• TASK TO CARRY OUT:
Drop every image, then reproduce the data exactly as given.

(Beginning of THE RECORDS)

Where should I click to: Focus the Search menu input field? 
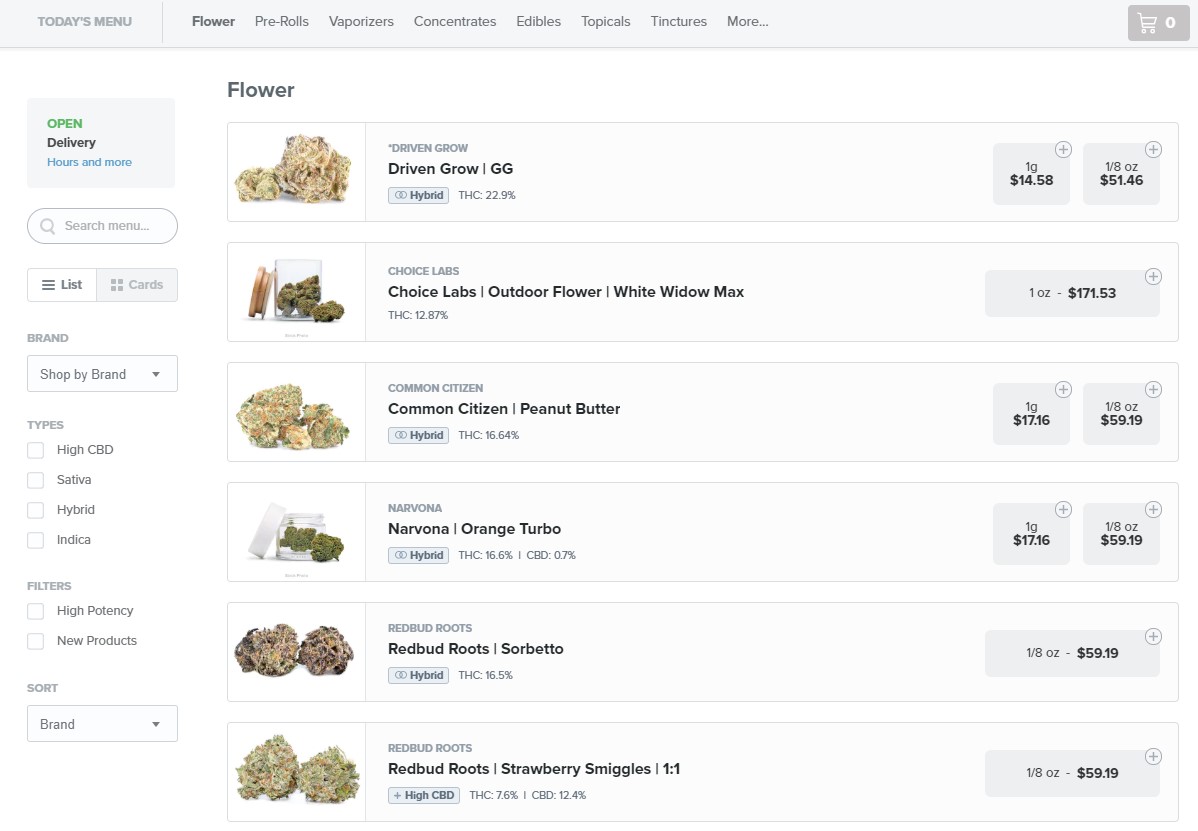coord(105,226)
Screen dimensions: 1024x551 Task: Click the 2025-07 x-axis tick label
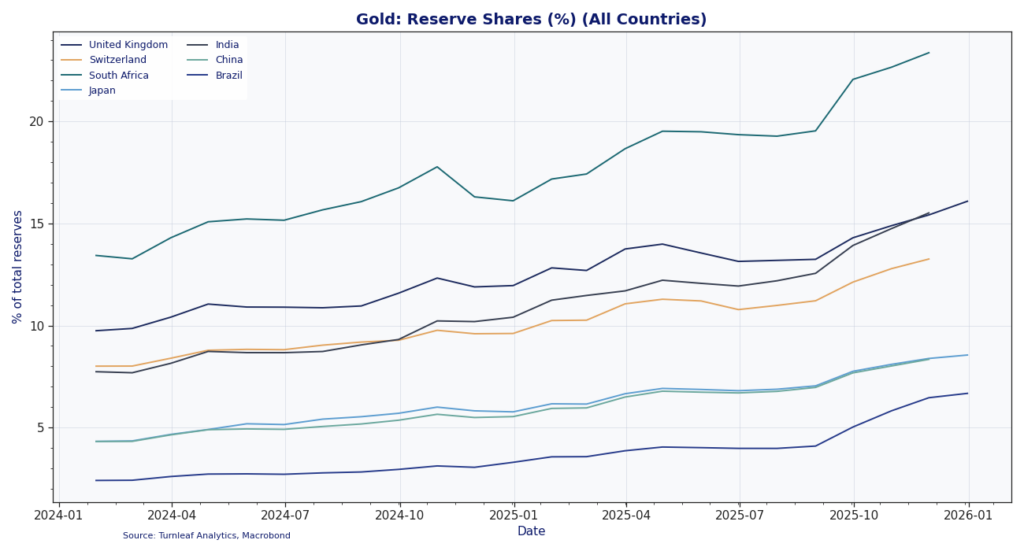click(x=739, y=516)
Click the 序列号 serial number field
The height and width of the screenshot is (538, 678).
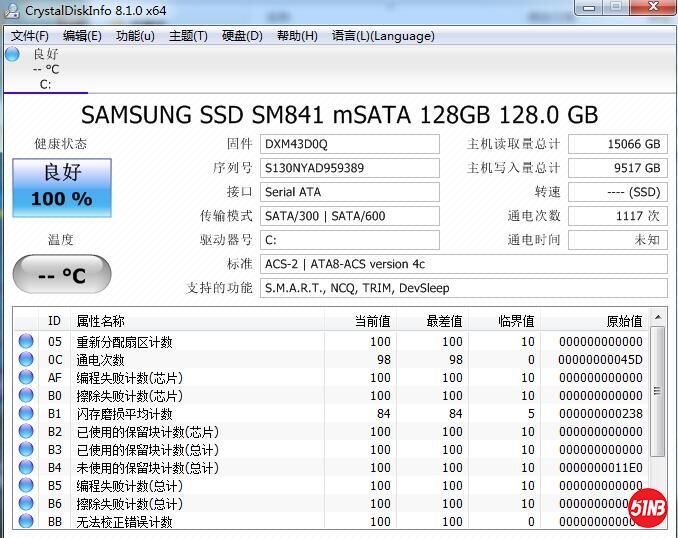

(End of THE RECORDS)

• TASK OUTPUT:
Where should I click to: Focus the Search menu input field? 
coord(105,226)
Screen dimensions: 1024x551 Task: Click the 2025-07 x-axis tick label
click(x=739, y=516)
Click the 序列号 serial number field
The height and width of the screenshot is (538, 678).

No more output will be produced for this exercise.